解説:ラフカディオ・ハーン(小泉八雲)の「怪談」で有名な女の妖怪。

●ある木こりの親子が山へ行ったところ、吹雪で帰れなくなり、仕方なしに山小屋に泊まった。すると、吹雪の吹き荒れる中、二人の泊まって居る小屋に一人の白く、美しい女が現れた。この女こそ雪女であった。雪女は眠っている父親のほうに息を吹きかけ凍死させ、怯えている息子のほうを見ると、
「このことは絶対誰にも喋ってはならぬぞ」
と言って、山小屋から出て行った。息子は父親の凍死体とともに夜を明かした。

その後、息子は一人の美しい女性と結婚し、子供を何人ももうけた。そんなある時、男は言った。
「お前の顔を見ていると、昔俺が経験した不思議な出来事を思い出す。
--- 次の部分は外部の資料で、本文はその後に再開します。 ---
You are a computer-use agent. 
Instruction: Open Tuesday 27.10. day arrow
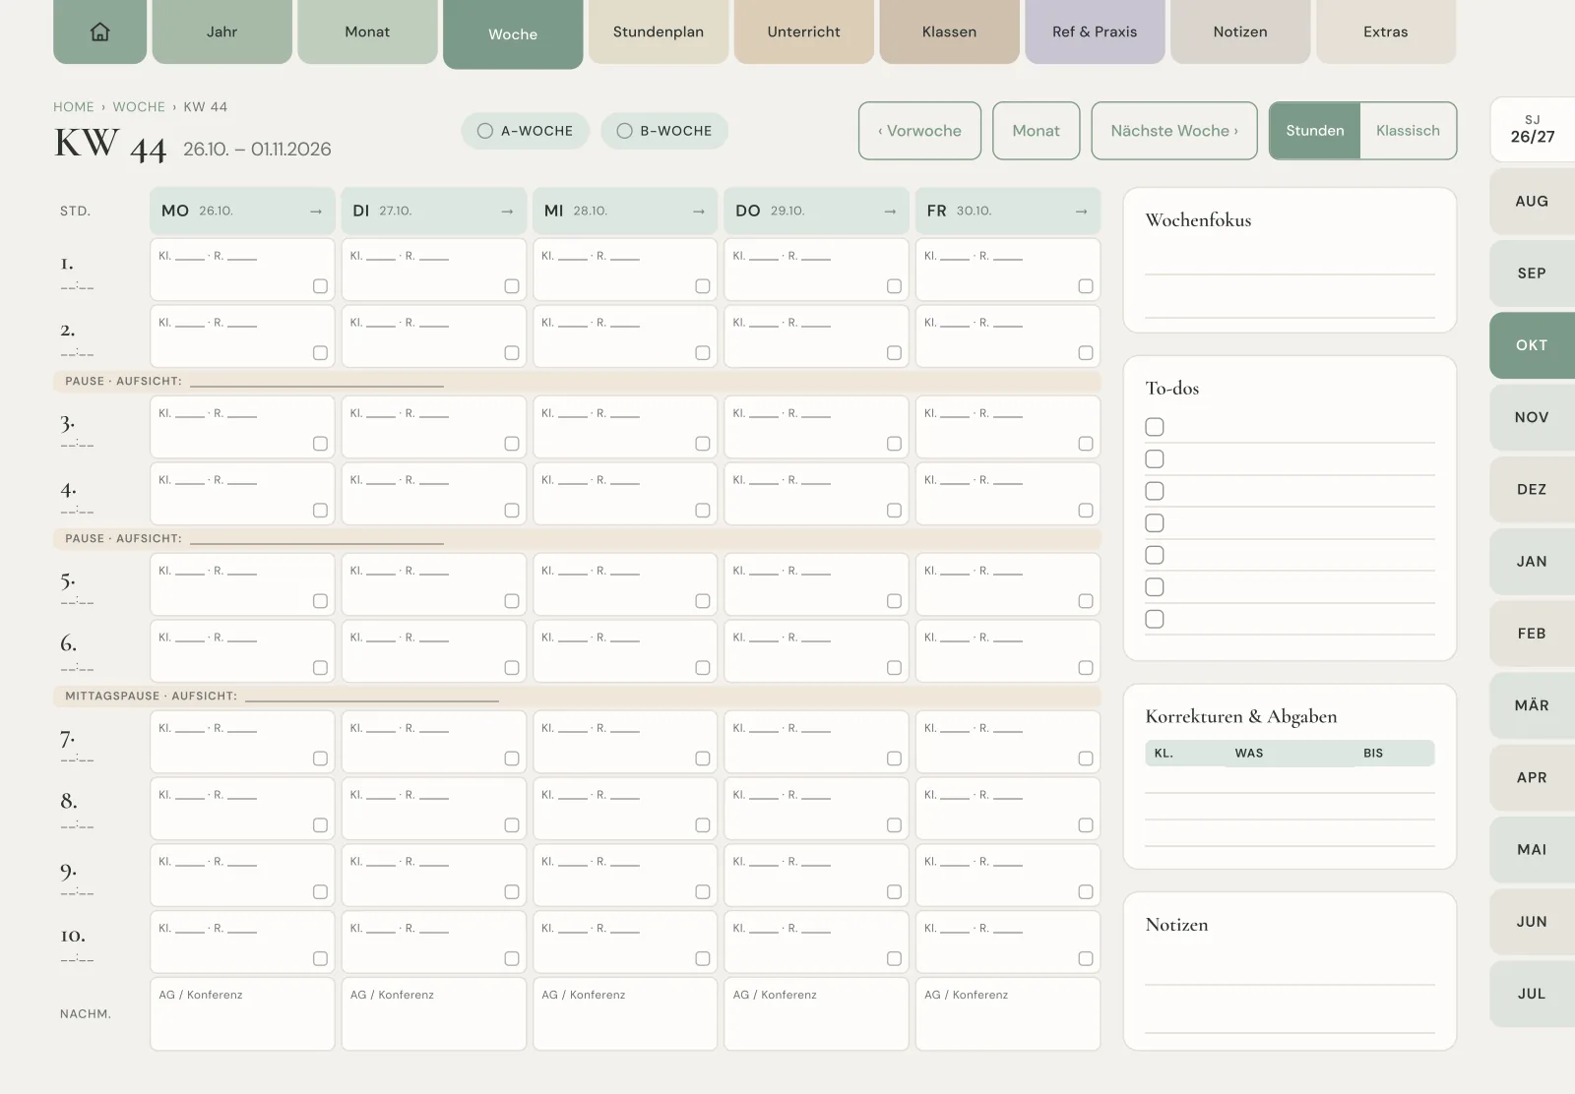pyautogui.click(x=507, y=212)
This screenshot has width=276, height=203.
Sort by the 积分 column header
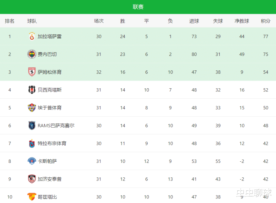tap(266, 21)
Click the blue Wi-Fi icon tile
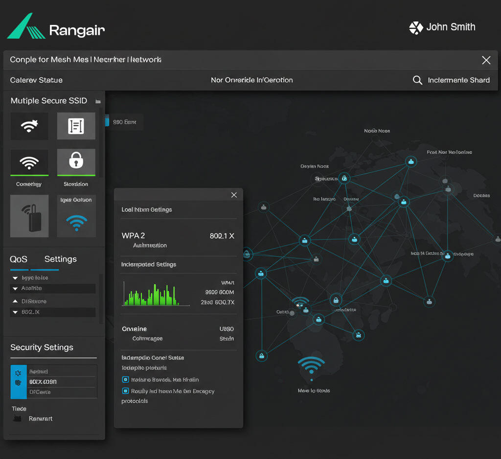 tap(76, 221)
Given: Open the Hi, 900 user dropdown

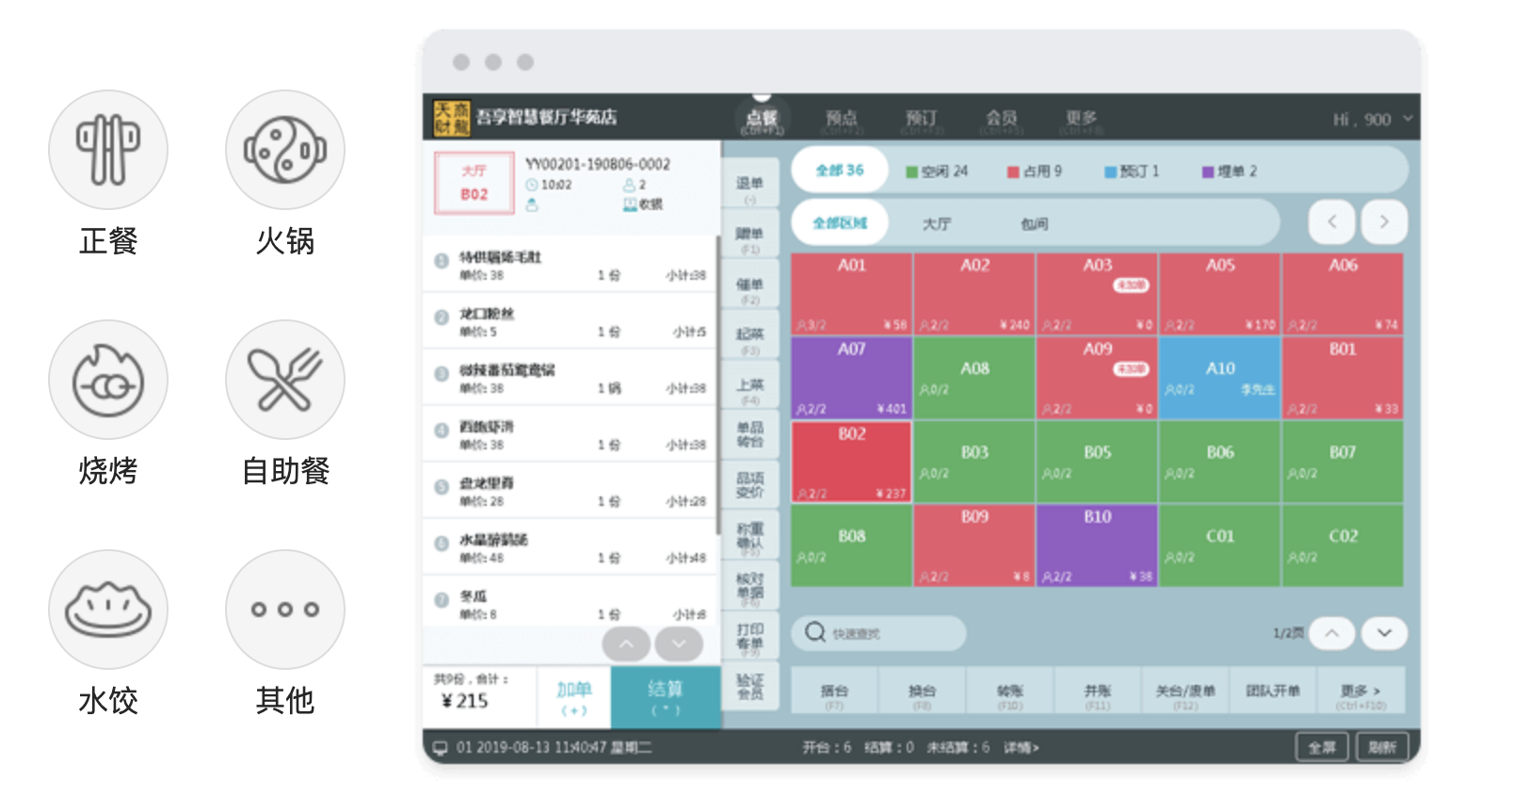Looking at the screenshot, I should point(1373,120).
その時俺は綺麗な白い女を見たのだが、それがお前にそっくりだったのだ」
すると嫁は答えた。
「まあ、そのお話を聞かせてくださいな」
男は山小屋での出来事を全て語った。すると女は悲しい顔をして言った。
「私こそがあの時の雪女です。もしあなたが私のことを喋れば、私があなたの命を取るつもりだったのですが、今となってはあなたの命を取ることは出来ません。あの子達のこと、どうぞ宜しくお願いします」
そうして雪女は白い霧となり、消えてしまった。


「古今百物語評判」は、自然界のものが多く積もれば生き物が生じるとし、雪女もそんな風にして出来たものであろうと書かれている。また、雪女は地方によっては産女のような性質を持つとされる。